COMEDY: Arjy bargy

Arj Barker is a funnyman with plenty of punchlines as well as a nice line in self-deprecation. And, because he's a foreigner, he can get away with saying things about the British that a native would be excoriated for. As a matter of fact, we love him for it

Arj Barker (right), a likeable American stand-up, constantly battles with British prejudices about his nation's sense of humour - or lack of it. "So many people over here come up to me after shows and say, `You're pretty funny - for an American.' I feel like replying, `You have pretty good teeth - for an Englishman.' Over the past couple of years, I've heard that about 50 times. I suppose it's a back-handed compliment."

He should certainly take it that way because his baffled-American stance is charming audiences - and critics - in Britain. To prove the point, he has the Perrier Best Newcomer Award from this year's Edinburgh Festival on his mantlepiece.

The richest vein Barker mines in his act is that old saw about Britain and America being two nations divided by a common language. He is shocked, for instance, that Boots sell foodstuffs. "I don't buy a sandwich from a place that sells butt-cream," he says in mock-horror.

On stage, he cultivates this wide-eyed innocence about Britain. "I can comment on things here with an outsider's perspective," he reckons. "I can say things that British people could never get away with. I can play with my naivety as a foreigner. Of course, it's a persona because I'm not really that out of it," he adds, hastily.

Like any good stand-up, though, he can also fire out one-liners with the best of them. "I'm in love with a philosopher, and she doesn't even know I exist," he moans. "What's worse, she can prove it." Later he muses that he's thinking of asking his doctor for a prescription for some medicinal marijuana: "I set my car-keys down, and five minutes later I know exactly where they are."

Barker is in many ways an old-fashioned comedian; he doesn't need to dress up as a failed showbiz legend, for example, to raise laughs. "I have no problem with conventional stand-up," he says. "What I like about it is its simplicity. It's just you, a microphone and the audience."

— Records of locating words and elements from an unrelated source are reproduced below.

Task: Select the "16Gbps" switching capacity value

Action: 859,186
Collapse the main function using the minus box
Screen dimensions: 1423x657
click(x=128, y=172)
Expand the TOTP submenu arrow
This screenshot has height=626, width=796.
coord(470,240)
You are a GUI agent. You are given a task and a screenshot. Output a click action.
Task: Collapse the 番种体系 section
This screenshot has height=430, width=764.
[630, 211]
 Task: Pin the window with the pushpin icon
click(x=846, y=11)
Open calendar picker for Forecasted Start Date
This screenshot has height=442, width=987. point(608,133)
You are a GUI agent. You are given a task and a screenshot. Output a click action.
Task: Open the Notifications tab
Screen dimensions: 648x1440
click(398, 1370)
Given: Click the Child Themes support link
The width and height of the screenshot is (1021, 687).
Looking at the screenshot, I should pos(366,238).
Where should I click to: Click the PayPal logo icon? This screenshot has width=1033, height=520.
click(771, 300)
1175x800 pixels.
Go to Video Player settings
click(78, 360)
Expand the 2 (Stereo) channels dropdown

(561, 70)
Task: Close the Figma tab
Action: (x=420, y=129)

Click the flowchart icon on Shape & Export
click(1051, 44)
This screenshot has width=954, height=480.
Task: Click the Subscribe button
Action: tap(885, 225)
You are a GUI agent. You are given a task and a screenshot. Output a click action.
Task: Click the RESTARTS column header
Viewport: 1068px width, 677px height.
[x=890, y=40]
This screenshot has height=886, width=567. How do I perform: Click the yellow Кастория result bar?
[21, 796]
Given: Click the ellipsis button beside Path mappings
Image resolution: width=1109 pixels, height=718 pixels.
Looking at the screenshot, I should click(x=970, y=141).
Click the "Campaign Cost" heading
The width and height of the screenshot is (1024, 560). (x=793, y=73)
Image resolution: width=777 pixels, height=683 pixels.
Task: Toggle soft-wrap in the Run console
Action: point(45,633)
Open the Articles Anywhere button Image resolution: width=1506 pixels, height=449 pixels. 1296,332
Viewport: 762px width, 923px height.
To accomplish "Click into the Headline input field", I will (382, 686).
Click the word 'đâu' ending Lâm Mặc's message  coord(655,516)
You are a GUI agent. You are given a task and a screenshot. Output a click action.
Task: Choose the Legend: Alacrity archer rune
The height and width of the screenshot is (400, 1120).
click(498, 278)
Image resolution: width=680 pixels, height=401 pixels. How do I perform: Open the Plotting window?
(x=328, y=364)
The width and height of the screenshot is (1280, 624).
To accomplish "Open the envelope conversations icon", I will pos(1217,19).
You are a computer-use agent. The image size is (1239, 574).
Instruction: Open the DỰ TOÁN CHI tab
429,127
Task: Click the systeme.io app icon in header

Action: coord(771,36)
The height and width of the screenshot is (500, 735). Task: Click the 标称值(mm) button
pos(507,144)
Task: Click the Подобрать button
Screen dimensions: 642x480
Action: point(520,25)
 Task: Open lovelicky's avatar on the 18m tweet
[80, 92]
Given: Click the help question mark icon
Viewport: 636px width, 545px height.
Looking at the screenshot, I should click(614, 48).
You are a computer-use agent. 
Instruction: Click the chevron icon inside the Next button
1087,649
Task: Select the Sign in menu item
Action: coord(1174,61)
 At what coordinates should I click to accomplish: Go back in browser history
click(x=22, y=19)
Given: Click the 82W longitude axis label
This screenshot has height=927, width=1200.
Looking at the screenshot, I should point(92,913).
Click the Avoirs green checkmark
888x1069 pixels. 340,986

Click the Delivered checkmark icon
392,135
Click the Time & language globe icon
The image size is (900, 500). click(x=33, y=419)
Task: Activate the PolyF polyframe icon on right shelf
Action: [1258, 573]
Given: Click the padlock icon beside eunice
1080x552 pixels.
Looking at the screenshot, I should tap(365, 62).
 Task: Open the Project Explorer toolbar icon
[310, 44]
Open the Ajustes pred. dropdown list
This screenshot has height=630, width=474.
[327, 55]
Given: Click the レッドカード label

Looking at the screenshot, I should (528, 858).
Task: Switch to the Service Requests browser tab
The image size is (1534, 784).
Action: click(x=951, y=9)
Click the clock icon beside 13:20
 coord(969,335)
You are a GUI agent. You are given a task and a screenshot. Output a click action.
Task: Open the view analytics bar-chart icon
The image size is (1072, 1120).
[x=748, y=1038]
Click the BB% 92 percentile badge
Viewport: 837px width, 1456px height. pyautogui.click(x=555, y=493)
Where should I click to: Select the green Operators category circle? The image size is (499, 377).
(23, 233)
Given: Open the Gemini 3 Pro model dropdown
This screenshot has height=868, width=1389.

Arj Barker plays the Comedy Store (0171-344 4444), then the Meccano Club (0171-813 4478), then the Hampstead Comedy Club (0171-207 7256) tonight. Next Friday he plays Jongleurs Bow (0171-924 2766), then the Balham Banana (0181-673 8904), then the Aztec Comedy Club (0181-771 0885)


The delightful Julian Clary brings his "Special Delivery" to the Hawth in Crawley (01293 553636) on 18 Nov. His subject-matter is still, of course, biological, but this time it's babies.

Meanwhile, Peter Cook fans can celebrate his 60th birthday tomorrow at The Cosmic Comedy Club, Fulham Palace Rd, Hammersmith, 7.30pm. Acts include Dolly Dupree and Mark Thomas. Tickets available on the door (pounds 12).